VAIPE-Pill is a large dataset of pill images for automated pill identification. The dataset contains more than 50,000 pill images with annotations that are collected under real-world settings. To the best of our knowledge, the VAIPE-Pill is currently the largest pill image dataset for object detection tasks.

We introduce a large-scale dataset of prescriptions for visual-based clinical applications. It contains more than 50,000 images collected from multiple hospitals in Vietnam. To the best of our knowledge, this is the first and the largest dataset for understanding prescriptions from images in Vietnamese.

Tools and Services

MONAI is a freely available, community-supported, PyTorch-based framework for deep learning in healthcare imaging.
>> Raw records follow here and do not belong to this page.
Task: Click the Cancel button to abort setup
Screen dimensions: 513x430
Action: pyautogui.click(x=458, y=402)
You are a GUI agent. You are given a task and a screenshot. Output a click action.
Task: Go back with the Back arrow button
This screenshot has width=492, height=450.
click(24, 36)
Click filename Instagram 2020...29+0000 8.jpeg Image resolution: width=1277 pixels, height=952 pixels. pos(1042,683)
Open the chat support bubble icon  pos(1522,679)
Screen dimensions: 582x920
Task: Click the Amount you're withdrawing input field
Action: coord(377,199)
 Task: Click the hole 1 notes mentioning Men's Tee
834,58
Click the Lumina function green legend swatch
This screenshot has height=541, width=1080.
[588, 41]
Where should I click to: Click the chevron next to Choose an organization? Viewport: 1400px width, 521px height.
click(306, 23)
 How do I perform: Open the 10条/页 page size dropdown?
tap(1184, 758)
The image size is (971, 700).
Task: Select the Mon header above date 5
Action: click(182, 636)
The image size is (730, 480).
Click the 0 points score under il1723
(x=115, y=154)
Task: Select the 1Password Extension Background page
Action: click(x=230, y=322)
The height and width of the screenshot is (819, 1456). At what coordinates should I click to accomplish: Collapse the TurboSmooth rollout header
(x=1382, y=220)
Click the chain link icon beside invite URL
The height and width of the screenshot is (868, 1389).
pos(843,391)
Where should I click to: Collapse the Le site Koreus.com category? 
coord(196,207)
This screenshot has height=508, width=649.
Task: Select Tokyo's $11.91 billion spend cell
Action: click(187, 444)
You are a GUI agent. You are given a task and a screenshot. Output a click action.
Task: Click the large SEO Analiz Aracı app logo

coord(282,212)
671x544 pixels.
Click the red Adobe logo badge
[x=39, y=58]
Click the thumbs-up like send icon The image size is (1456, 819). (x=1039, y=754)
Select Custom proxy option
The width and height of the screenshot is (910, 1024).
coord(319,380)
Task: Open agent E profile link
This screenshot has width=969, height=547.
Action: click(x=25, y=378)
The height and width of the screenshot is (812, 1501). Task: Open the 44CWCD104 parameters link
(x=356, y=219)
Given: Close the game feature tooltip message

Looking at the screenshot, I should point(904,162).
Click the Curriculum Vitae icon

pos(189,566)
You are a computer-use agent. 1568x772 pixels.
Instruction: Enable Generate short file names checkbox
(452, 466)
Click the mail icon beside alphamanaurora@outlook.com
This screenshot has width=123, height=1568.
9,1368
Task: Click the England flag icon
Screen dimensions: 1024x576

It provides domain-optimized foundational capabilities for developing healthcare imaging training workflows in a native PyTorch paradigm. Project MONAI was originally started by NVIDIA & King’s College London to establish an inclusive community of AI researchers for the development and exchange of best practices for AI in healthcare imaging across academia and enterprise researchers.

napari is a community-built, Python-based, open-source tool for browsing, annotating, and analyzing large multi-dimensional images. It is built on inclusive, community-driven, and collaborative values and aims to serve scientific applications focused on visualization with simple, readable implementations. This framework is a fast, interactive, multi-dimensional image viewer for Python. napari is a collaboration across CZI, CZI grantees, the Chan Zuckerberg Biohub, and many other scientists and computational biologists who have contributed to its growth.

TorchIO is an open-source Python library for efficient loading, preprocessing, augmentation and patch-based sampling of 3D medical images in deep learning. It includes multiple intensity and spatial transforms for data augmentation and preprocessing. These transforms include typical computer vision operations such as random affine transformations and also domain-specific ones such as simulation of intensity artifacts due to MRI magnetic field inhomogeneity (bias) or k-space motion artifacts.